== Requirements ==
Change "checkbox" to "check box" in the listing below, starting from its first line and stopping after the line that contains "pyautogui.click(x=657, y=863)". Reproduce only those lines, with everything else left as it is.

== The data ==
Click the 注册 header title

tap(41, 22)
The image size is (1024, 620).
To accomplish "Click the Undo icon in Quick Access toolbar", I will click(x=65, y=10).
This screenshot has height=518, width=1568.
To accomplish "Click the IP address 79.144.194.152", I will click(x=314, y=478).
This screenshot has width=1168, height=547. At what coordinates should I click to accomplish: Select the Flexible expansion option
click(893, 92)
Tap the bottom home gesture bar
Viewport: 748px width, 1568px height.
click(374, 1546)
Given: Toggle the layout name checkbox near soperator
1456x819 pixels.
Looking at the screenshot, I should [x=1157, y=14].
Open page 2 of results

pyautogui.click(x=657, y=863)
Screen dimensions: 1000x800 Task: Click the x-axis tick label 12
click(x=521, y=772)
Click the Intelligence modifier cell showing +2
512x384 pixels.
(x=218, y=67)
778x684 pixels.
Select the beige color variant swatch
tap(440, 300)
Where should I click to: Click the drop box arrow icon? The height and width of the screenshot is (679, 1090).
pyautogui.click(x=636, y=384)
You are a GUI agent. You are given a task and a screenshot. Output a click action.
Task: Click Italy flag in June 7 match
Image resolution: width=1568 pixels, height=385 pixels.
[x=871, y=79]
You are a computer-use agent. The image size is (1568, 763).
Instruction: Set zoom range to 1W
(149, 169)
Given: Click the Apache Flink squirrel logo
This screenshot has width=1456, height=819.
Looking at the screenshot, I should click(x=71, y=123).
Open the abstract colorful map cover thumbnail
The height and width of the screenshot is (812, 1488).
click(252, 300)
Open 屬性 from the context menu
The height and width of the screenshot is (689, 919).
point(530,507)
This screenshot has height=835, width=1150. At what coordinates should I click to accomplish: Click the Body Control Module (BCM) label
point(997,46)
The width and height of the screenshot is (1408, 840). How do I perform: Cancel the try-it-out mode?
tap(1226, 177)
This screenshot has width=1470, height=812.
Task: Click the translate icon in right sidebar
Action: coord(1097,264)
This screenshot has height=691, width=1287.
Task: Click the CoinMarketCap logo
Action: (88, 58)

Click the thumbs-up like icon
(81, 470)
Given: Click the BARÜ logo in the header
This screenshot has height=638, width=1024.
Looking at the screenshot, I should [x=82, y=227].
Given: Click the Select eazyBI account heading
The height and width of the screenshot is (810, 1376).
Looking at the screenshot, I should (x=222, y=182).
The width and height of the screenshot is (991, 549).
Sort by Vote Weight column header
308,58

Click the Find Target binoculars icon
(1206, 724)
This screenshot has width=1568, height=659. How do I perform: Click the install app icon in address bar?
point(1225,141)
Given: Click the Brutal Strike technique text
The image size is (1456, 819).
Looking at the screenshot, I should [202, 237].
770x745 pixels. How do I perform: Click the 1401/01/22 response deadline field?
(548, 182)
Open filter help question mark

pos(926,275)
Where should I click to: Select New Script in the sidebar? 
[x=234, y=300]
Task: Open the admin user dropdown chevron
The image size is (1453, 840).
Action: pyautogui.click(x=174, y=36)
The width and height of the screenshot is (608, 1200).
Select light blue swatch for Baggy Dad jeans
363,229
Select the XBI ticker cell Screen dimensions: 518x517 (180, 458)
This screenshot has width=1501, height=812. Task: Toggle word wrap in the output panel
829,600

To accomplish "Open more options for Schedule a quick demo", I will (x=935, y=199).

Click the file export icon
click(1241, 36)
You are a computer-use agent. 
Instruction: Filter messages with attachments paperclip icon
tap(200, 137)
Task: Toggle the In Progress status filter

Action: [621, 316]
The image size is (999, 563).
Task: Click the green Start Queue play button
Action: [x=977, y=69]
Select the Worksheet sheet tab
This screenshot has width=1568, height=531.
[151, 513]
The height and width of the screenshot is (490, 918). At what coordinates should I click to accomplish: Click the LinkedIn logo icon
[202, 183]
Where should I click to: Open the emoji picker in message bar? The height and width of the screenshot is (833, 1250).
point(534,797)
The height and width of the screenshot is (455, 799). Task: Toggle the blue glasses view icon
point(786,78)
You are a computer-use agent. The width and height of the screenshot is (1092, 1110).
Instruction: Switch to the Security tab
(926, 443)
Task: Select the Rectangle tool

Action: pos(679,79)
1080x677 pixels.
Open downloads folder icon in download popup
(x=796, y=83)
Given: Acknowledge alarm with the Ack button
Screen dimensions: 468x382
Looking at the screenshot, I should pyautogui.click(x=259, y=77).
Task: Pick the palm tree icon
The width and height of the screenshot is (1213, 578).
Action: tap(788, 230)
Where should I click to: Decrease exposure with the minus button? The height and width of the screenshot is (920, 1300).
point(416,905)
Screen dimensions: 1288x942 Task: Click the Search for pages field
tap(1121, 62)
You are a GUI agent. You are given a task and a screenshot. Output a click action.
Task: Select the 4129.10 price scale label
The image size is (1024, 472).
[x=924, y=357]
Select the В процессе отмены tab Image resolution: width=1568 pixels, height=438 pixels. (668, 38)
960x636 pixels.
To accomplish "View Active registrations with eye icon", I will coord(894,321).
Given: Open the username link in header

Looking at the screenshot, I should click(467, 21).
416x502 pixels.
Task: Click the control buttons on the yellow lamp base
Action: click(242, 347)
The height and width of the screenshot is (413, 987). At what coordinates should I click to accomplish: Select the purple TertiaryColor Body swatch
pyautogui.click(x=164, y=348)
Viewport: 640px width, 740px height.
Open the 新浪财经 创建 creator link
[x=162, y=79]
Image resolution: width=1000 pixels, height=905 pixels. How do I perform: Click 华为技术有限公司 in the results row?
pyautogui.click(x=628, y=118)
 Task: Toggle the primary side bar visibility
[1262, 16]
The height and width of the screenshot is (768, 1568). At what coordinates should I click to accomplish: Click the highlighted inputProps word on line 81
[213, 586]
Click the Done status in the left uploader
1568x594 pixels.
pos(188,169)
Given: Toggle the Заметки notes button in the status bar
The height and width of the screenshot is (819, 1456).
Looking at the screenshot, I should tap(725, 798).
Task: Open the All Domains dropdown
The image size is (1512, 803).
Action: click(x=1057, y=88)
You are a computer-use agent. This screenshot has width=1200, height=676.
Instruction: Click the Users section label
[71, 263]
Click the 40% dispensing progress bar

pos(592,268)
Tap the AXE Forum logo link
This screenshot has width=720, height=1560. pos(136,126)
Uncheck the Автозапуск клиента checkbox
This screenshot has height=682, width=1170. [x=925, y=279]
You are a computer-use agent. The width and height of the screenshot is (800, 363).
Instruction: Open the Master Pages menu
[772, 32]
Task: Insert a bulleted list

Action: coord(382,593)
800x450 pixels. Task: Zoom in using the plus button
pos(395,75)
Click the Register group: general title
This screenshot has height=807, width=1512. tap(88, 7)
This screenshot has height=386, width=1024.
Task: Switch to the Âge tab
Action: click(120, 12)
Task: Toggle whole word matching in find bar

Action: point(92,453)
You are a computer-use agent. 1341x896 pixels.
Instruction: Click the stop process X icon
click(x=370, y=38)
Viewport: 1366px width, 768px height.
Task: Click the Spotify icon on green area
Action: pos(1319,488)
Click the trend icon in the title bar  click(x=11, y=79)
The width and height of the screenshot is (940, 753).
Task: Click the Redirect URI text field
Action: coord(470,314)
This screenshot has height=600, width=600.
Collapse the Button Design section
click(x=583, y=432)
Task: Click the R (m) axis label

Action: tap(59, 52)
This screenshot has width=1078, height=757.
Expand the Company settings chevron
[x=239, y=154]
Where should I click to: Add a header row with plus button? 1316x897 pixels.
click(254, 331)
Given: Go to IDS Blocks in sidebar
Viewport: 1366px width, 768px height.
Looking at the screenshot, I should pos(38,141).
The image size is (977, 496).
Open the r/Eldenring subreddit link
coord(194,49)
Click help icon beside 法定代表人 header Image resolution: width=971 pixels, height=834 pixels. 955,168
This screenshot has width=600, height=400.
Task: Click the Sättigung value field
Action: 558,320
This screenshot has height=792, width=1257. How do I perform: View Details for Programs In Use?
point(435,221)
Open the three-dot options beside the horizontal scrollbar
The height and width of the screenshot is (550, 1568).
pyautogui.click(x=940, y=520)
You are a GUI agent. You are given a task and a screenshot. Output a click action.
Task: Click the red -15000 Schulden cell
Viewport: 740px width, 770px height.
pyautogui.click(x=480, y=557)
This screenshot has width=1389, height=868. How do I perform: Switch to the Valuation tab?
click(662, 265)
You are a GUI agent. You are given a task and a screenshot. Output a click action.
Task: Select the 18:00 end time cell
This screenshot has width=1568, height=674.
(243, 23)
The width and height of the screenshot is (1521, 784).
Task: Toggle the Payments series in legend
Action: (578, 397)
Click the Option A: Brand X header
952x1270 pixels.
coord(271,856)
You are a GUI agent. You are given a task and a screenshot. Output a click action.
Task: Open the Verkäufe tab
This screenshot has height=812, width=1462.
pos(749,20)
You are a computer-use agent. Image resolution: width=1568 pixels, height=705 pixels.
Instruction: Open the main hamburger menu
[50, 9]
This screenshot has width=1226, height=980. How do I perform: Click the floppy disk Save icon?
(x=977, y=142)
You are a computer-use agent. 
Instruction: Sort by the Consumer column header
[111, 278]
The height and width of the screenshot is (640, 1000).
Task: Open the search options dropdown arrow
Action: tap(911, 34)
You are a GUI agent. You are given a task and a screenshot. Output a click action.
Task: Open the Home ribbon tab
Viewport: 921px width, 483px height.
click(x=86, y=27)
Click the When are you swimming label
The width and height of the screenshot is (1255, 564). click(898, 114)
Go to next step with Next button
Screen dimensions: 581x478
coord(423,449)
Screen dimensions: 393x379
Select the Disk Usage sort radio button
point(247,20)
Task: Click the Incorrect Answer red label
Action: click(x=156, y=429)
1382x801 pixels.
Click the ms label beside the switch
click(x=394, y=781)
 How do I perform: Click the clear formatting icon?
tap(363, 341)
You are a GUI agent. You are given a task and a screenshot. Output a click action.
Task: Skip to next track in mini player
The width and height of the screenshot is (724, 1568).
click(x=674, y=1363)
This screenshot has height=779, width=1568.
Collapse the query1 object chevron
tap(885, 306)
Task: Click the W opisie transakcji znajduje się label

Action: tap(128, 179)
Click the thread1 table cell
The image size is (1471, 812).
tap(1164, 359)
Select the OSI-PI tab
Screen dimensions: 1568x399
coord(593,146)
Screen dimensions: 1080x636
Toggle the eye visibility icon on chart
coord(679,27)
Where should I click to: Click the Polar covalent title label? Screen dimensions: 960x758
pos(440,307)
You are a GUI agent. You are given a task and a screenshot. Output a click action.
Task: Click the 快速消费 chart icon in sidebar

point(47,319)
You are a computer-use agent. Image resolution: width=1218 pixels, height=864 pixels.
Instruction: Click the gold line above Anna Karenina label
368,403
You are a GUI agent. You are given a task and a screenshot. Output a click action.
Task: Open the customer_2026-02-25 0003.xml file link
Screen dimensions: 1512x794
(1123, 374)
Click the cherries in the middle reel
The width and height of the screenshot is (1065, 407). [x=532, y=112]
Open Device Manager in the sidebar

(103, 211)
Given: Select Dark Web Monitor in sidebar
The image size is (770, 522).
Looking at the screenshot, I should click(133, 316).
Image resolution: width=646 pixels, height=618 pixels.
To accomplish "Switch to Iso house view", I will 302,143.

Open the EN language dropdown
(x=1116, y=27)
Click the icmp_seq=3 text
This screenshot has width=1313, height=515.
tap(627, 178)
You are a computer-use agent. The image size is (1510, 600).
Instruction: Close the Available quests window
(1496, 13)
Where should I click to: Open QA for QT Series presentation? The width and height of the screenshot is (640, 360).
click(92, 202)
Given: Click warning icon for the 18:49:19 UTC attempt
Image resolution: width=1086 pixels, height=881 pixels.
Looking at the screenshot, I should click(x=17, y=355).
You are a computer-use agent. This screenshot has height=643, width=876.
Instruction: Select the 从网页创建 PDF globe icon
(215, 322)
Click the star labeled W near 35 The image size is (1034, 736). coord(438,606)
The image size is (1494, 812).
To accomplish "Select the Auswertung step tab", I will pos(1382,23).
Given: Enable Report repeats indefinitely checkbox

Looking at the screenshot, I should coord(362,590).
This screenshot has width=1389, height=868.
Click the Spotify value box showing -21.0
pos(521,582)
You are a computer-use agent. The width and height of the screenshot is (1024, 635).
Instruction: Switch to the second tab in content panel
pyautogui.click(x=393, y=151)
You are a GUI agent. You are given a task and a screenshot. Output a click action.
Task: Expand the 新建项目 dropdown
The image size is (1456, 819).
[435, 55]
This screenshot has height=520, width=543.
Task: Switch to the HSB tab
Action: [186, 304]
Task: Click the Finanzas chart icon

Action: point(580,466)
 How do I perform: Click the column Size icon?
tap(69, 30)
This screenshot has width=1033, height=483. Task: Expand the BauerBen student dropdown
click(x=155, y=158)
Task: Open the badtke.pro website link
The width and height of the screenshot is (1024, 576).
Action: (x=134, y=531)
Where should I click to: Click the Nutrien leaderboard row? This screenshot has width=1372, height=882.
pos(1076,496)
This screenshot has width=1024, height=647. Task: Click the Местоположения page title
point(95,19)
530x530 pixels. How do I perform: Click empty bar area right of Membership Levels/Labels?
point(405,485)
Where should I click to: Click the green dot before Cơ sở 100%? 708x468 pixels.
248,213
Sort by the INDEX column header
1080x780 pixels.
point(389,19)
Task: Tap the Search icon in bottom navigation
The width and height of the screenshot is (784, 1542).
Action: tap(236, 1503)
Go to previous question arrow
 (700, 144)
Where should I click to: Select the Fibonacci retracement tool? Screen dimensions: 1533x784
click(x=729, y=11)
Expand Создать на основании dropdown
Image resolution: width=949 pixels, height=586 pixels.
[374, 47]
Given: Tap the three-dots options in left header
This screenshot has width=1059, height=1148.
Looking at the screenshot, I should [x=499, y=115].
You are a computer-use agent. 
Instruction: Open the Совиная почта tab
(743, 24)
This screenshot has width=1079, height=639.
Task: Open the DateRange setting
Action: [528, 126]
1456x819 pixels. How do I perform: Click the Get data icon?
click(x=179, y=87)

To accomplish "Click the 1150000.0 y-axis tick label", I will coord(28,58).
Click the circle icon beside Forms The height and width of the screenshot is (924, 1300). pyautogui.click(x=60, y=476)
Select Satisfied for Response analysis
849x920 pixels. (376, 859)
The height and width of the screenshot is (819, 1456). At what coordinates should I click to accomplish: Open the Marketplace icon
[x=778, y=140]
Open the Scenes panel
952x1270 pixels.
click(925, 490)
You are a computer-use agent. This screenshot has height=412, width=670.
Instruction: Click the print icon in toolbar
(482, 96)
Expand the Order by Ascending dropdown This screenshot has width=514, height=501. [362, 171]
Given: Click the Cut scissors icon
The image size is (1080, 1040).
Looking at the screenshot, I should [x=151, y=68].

== The reply ==
Click the 注册 header title

tap(41, 22)
The image size is (1024, 620).
To accomplish "Click the Undo icon in Quick Access toolbar", I will click(x=65, y=10).
This screenshot has height=518, width=1568.
To accomplish "Click the IP address 79.144.194.152", I will click(x=314, y=478).
This screenshot has width=1168, height=547. At what coordinates should I click to accomplish: Select the Flexible expansion option
click(893, 92)
Tap the bottom home gesture bar
Viewport: 748px width, 1568px height.
click(374, 1546)
Given: Toggle the layout name check box near soperator
1456x819 pixels.
Looking at the screenshot, I should [x=1157, y=14].
Open page 2 of results

pyautogui.click(x=657, y=863)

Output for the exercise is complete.